The door to war is once again ajar

Comparison of the Brazilian army with the Venezuelan and Colombian armies in 2019.

But let's not be mistaken. The US has not closed the door on military intervention at all. The hard core of the Lima Group, (the US itself along with Canada, Brazil, Uruguay, Colombia and Chile) hinted at it the day before Biden's inauguration.

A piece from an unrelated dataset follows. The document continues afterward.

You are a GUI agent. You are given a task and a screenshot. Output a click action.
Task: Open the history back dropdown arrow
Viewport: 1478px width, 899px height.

On the other hand, the Guaidó strategy failed because of the Colombian military's refusal to go to war alone and above all because of the blocking of the Brazilian military - with Vice President Mourao at its head - from Bolsonaro's warmongering impulse. With no regional armed forces to support, Trump wasn't about to get into a war in South America.

But that balance is shifting. On the one hand, Biden has already shown himself to be much more of a warmonger than Trump. On the other, the Colombian army is no longer what it was two years ago, especially in Cauca. More importantly, after many tensions between Bolsonaro and the army and after Bolsonaro has given signs of wanting to do without Mourao in the 2022 election, the internal correlation of forces is shifting.

Just today, the closure of the already militarized Roraima border sets up an increase in tension that possibly, in the immediate term, will only produce a worsening of the health situation, but shows a willingness on Bolsonaro's part. Couple this with the revival of the ProSur treaty driven by Piñera from Chile via the continental distribution of vaccines.

The same forces that two years ago brought the continent to the brink of war are once again gathering momentum.